**TEXTO PROPORCIONADO**
Mientras, la maquinaria propagandística del Departamento de Estado y sus satélites mediáticos en Miami repiten el mantra de que “los médicos cubanos son esclavos”.
Pero ¿dónde está la esclavitud? ¿En el bisturí que opera gratis a un niño en Haití? ¿En la vacuna que se administra en Angola? ¿O en las manos encadenadas del migrante que huye de situaciones de violencia en su país de origen y acaba en una celda salvadoreña sin nombre ni abogado? ¿Qué diferencia esta situación de los desaparecidos en Argentina, Uruguay, Guatemala o Chile, durante la guerra sucia de los años 70 y 80?
La hipocresía no es nueva, pero sí más descarada. Acusar a Cuba de lo que EE. UU. practica a escala industrial es una vieja estrategia: culpar a la víctima para ocultar los propios crímenes. Los grilletes con que deportan a los migrantes no pueden ocultar el verdadero rostro del imperio que se dice libre y democrático, mientras reproduce, con nueva tecnología, las cadenas de los barcos negreros que siguen navegando por la conciencia moderna de Occidente.
En Barco de esclavos (Capitán Swing, 2023), el historiador estadunidense Markus Rediker analiza la trata a través del Atlántico desde finales del siglo XV hasta casi terminar el XIX, durante 400 años. “Los compartimentos estaban tan atestados que casi no había espacio para darse la vuelta. Las cadenas que llevaban para evitar cualquier tentación de fuga les dejaban en carne viva muñecas, cuellos y tobillos”. Exactamente como ahora.
El trumpismo es la ausencia oficial de máscaras: hay barra libre de fascismo y al que se pase no lo echan de la fiesta, sino que lo ponen a organizar otra, como esta de culpar a Cuba de “esclavitud moderna”, mientras los aviones “negreros” vuelan rasantes de norte a sur, por encima de nuestras cabezas.

**INFORMACIÓN**
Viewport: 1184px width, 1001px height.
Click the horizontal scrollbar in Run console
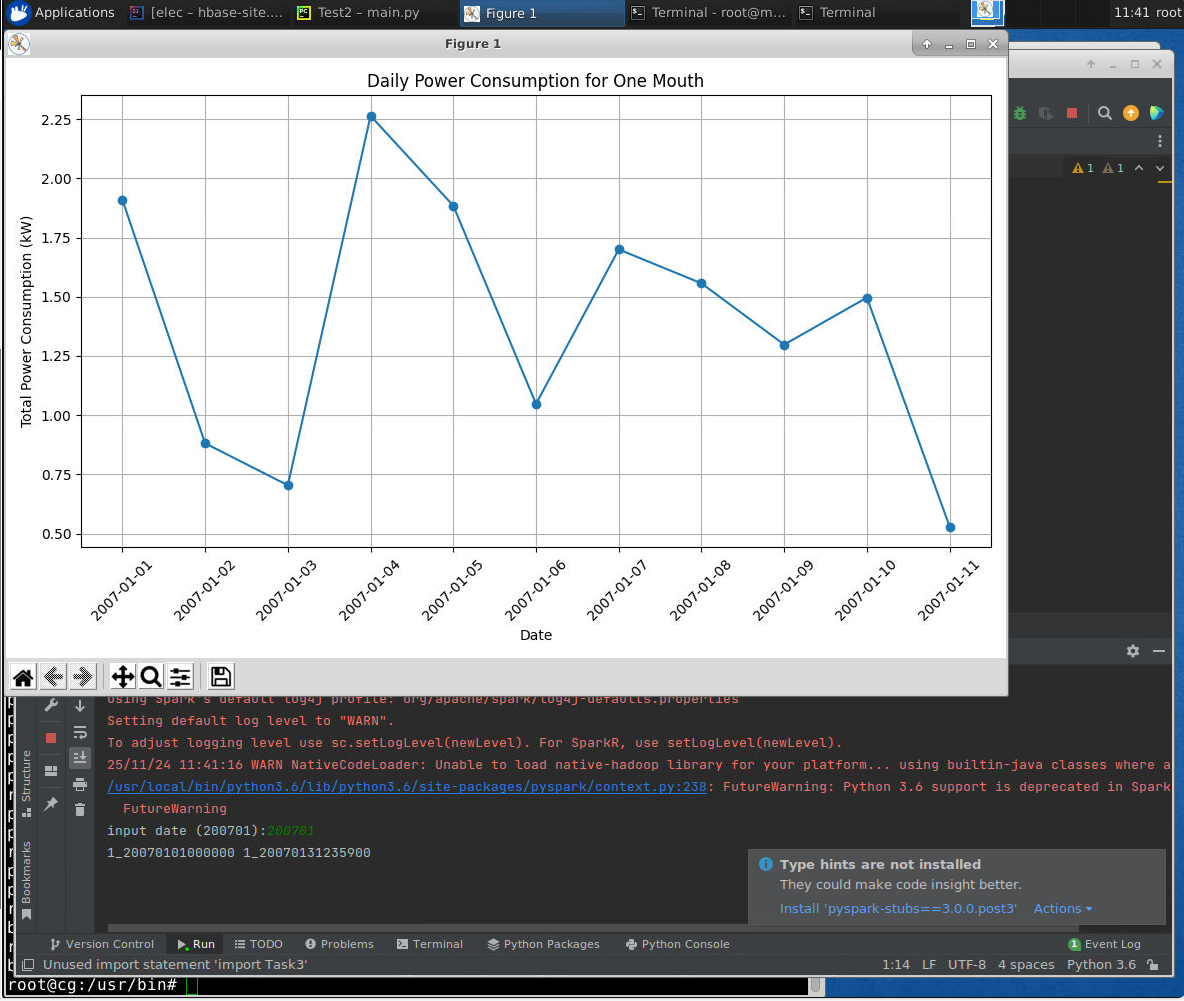pyautogui.click(x=600, y=929)
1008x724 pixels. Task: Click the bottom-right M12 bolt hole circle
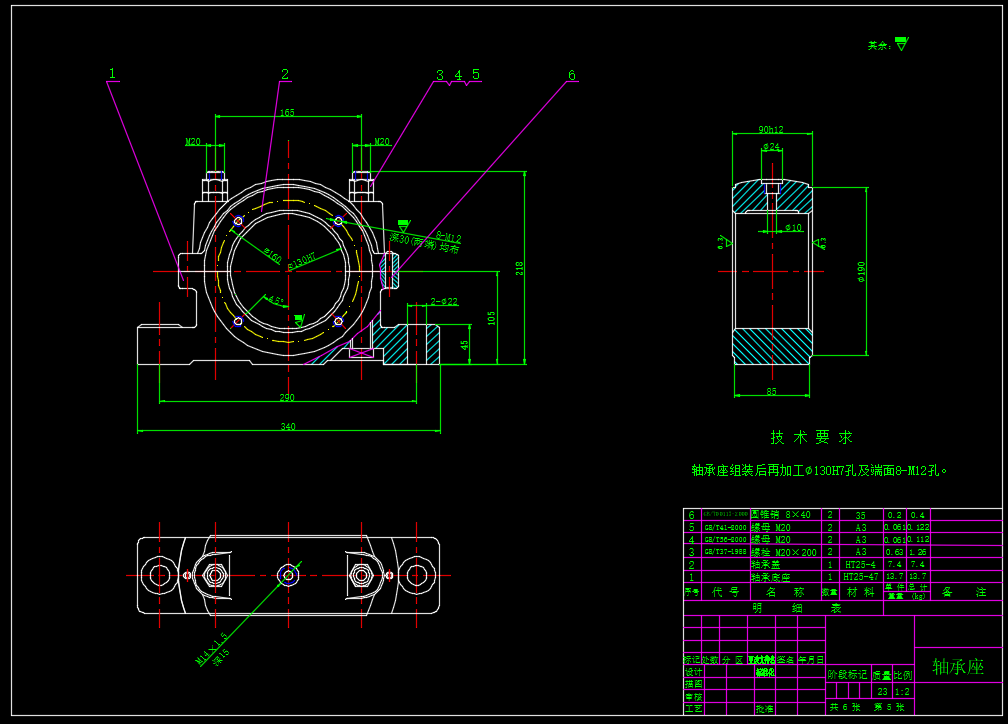pyautogui.click(x=338, y=321)

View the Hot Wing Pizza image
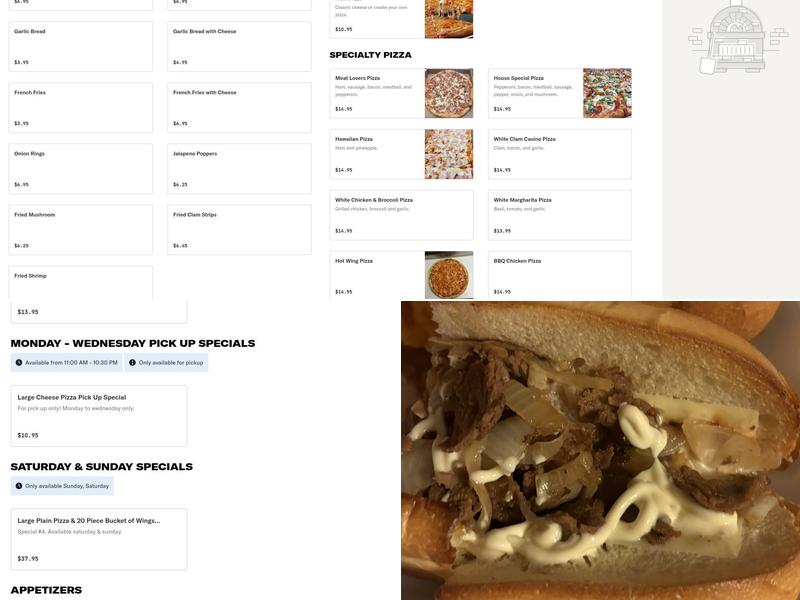(449, 276)
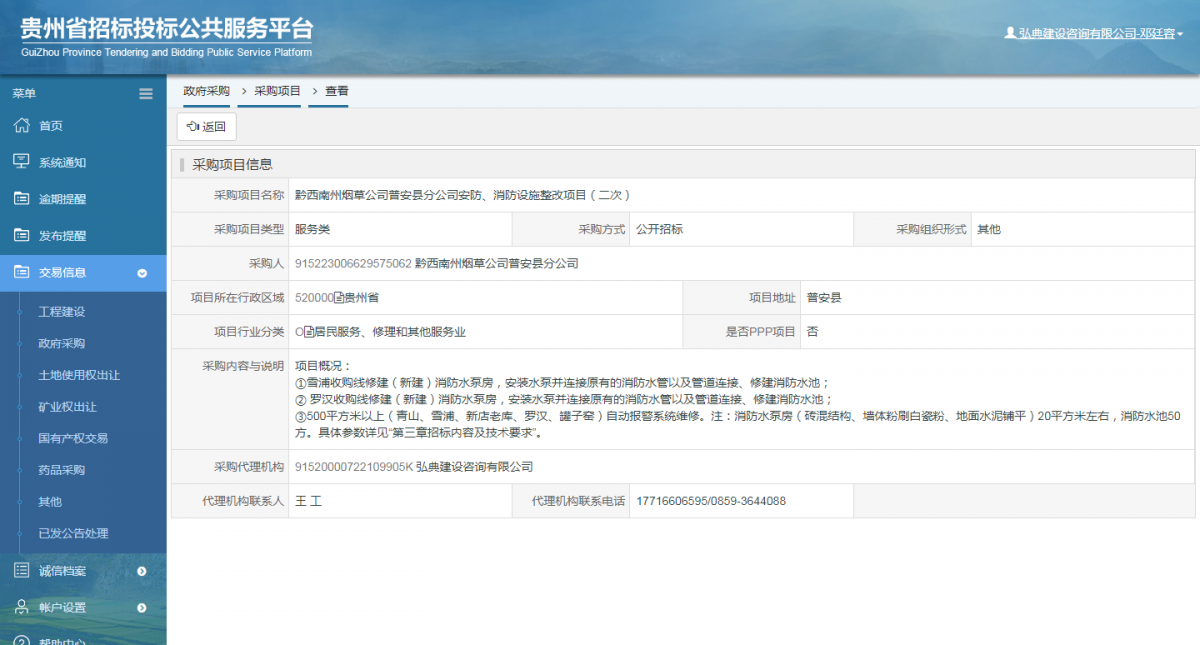This screenshot has height=645, width=1200.
Task: Click the user silhouette icon at top right
Action: coord(1010,32)
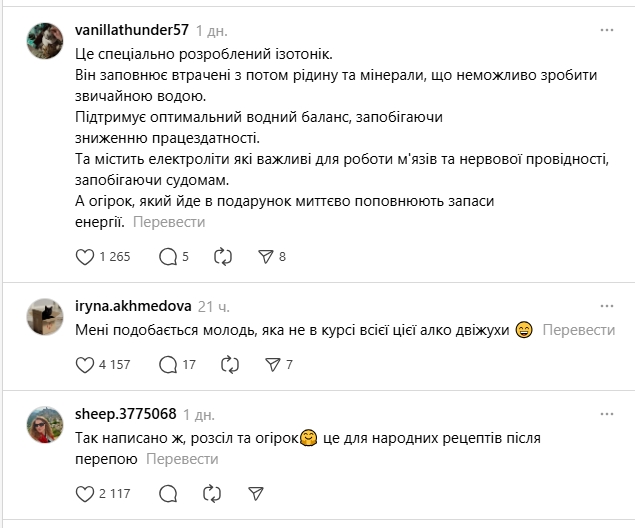
Task: Open replies on iryna.akhmedova's comment
Action: tap(169, 364)
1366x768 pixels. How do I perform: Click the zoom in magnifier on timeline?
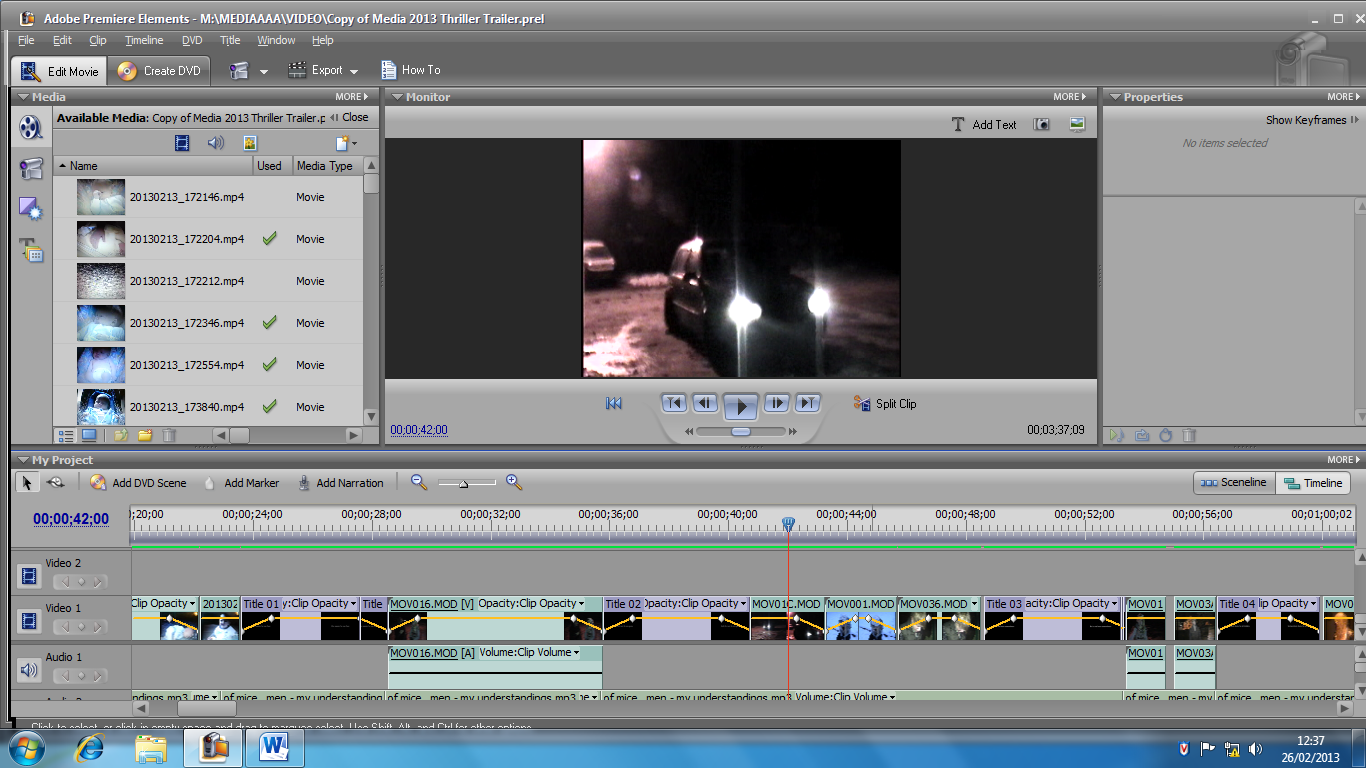514,482
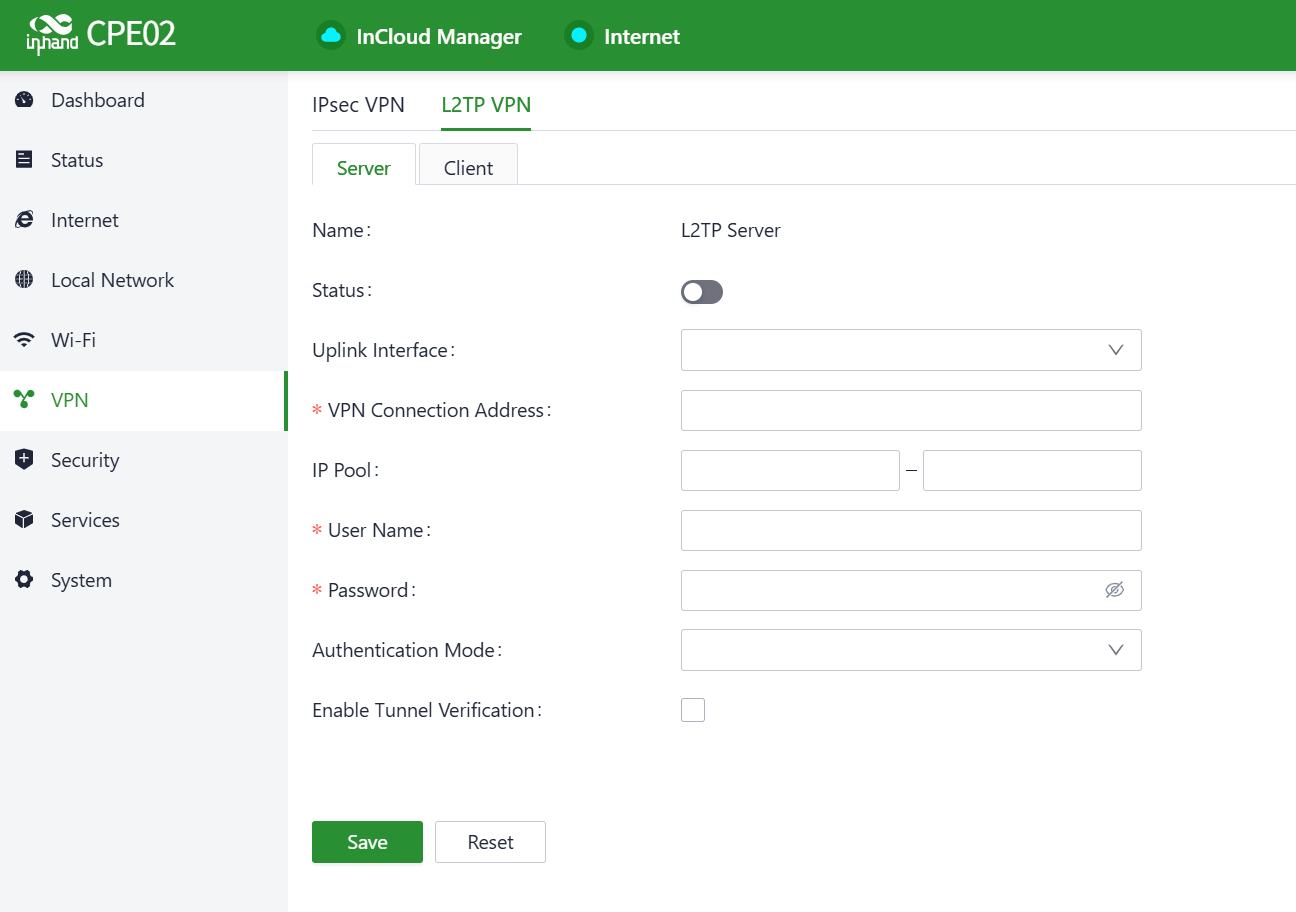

**TAREAS REQUERIDAS**
- A) Devuelve, copiado sin ningún cambio, el fragmento del texto proporcionado que se abre con las palabras que contienen "En Barco de" y se cierra con "de nuestras cabezas.".
- B) Según el texto proporcionado, ¿qué periodo abarca el análisis de la trata atlántica que hace Markus Rediker en Barco de esclavos?

**RESPUESTAS EN ORDEN**
- A)
En Barco de esclavos (Capitán Swing, 2023), el historiador estadunidense Markus Rediker analiza la trata a través del Atlántico desde finales del siglo XV hasta casi terminar el XIX, durante 400 años. “Los compartimentos estaban tan atestados que casi no había espacio para darse la vuelta. Las cadenas que llevaban para evitar cualquier tentación de fuga les dejaban en carne viva muñecas, cuellos y tobillos”. Exactamente como ahora.
El trumpismo es la ausencia oficial de máscaras: hay barra libre de fascismo y al que se pase no lo echan de la fiesta, sino que lo ponen a organizar otra, como esta de culpar a Cuba de “esclavitud moderna”, mientras los aviones “negreros” vuelan rasantes de norte a sur, por encima de nuestras cabezas.

- B) Desde finales del siglo XV hasta casi terminar el XIX, durante 400 años.